Entre vous et moi, Noël, c’est lourd. Je ne parle même pas des achats, des soupers, de la musique. Juste Noël.
Le problème, c’est que Noël est partout. On ne peut pas l’éviter. On se fait gaver comme des oies et le monde en redemande. Ceux et celles qui disent «non» se font durement juger et causent des crampes de sourcil tellement l’interrogation est profonde.
Mais si ce n’était que ça.
Vous l’aurez deviné, je ne fête pas Noël. En fait, je ne fête aucune fête, sauf les anniversaires. Oust la St-Valentin, la fête des Mères et des Pères, Halloween, Pâques, Action de grâce et compagnie. Je ne fête que les anniversaires des gens que j’aime.
Toutes ces fêtes sont faciles à éviter. Il y a beau avoir des cœurs partout, la St-Valentin est facile à contourner. C’est encore plus facile avec Pâques ou l’Action de grâce, qui ne veulent plus dire grand-chose de toute façon, sauf dans certaines familles.
Noël, c’est autre chose. C’est une dictature qui occupe toute la place. Même l’éclipse médiatique lorsque PK Subban a été échangé est de la petite bière, parce que ça dépasse les médias. C’est pas juste que pendant deux semaines, les films à la télé tournent autour de Noël et de la mauvaise musique de Noël à la radio. C’est partout dans les rues, dans les conversations, dans les mœurs, c’est dans l’ADN de la société qui transforme son rythme, ses habitudes et ses couleurs pour cette fête seulement.
Ta seule alternative est de prendre ton trou, mais ton trou a besoin d’être bien profond pour ne pas le subir malgré tout. L’ouragan Noël est de classe 9. Il te faut un abri antinucléaire pour t’en sauver.
En même temps, il y a quelque chose d’un peu insultant que la seule manière d’éviter une fête culturelle est de devoir se terrer.
Ça fait des années que je rêve de partir loin, dans un trou (perdu ou non), pendant les Fêtes, mais mes moyens financiers ne me le permettent jamais. Il faut dire que les trous où Noël pourrait ne pas exister sont loin. Et rares.
Je ne trouve pas ça difficile parce que je suis seul à Noël – ce n’est pas un problème de solitude –, je ne trouve pas ça difficile parce que je suis un grincheux, je trouve ça difficile parce que je voudrais simplement m’en ficher, mais le monde m’empêche de m’en contrecalisser.
Noël est la seule fête que je subis même si je m’en fiche, même si je voudrais juste la laisser passer. En fait, c’est ça le hic, on ne peut pas faire comme si c’était pas là, contrairement à tout le reste dont je me contrefiche.
Ça fait 20 ans que je ne fête plus Noël et même ma famille a encore de la misère à comprendre.

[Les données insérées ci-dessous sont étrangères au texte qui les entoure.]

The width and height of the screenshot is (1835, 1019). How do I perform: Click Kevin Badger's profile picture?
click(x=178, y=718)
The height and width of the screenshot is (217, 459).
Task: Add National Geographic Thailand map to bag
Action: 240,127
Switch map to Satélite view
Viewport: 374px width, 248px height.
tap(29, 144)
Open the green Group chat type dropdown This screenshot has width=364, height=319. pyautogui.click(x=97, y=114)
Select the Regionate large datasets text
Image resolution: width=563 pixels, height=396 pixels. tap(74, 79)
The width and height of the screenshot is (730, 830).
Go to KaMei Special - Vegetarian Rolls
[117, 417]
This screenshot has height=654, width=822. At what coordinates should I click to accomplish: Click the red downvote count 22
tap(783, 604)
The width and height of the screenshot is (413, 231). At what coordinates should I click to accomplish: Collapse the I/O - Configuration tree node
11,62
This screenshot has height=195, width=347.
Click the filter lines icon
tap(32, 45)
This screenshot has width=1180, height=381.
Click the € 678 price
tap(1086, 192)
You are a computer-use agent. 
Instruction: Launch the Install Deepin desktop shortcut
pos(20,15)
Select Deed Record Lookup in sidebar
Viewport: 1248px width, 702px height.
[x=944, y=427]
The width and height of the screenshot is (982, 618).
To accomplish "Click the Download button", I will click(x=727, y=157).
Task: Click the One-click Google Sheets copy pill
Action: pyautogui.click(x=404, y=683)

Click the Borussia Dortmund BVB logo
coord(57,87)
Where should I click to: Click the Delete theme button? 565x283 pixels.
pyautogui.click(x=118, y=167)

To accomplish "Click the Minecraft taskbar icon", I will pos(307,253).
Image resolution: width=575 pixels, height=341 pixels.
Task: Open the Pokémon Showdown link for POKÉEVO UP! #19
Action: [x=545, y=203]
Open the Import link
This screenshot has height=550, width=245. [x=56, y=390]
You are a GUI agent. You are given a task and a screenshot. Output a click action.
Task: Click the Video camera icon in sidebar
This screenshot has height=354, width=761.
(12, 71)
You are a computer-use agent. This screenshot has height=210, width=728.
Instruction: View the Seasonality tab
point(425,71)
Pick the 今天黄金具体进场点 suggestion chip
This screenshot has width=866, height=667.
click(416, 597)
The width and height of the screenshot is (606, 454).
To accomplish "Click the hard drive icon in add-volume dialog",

Il faut dire, aussi, que j’ai arrêté de me battre pendant quelques années. Premièrement, tu ne peux pas empêcher quelqu’un de vouloir te donner un cadeau. Ensuite, ça demande moins d’énergie aller à un souper que de tenter d’expliquer pourquoi ce souper ne te tente pas vraiment. Tenter d’expliquer que ce n’est pas eux tu ne veux pas voir, mais que le contexte te gosse. Mais même lorsque je fais ces compromis, ça demeure lourd.
Ils sont bien intentionnés, et je sais que pour eux, c’est presque un souper de famille comme un autre, ou du moins, une excuse pour en faire un, mais c’est biaisé. Il y a des décorations de Noël partout, il y a de la musique de Noël, il y a des cadeaux de Noël. Il n’y a absolument rien qui ne fait pas référence à Noël. Et il faut que je fasse semblant que ça me fait plaisir. Pis j’ai de la misère à faire semblant.
Noël me rend mal à l’aise, mais si je l’exprime, je gâche leur fun. Pis je l’ai dit, je ne suis pas un grincheux, mon but n’est pas de tuer Noël et d’empêcher les gens d’aimer Noël…
Essayez de faire un conseil d’administration dans une loge du Centre Bell pendant un match du Canadien. Tu auras beau tenter de dire à celui qui n’aime pas le hockey que c’est une réunion comme une autre, il va juste subir le Canadien et la réunion n’en sera pas vraiment une. Ses collègues vont le trouver poche et lui va trouver ses collègues poches. Personne n’en sort gagnant, même s’ils s’aiment ben fort quand même.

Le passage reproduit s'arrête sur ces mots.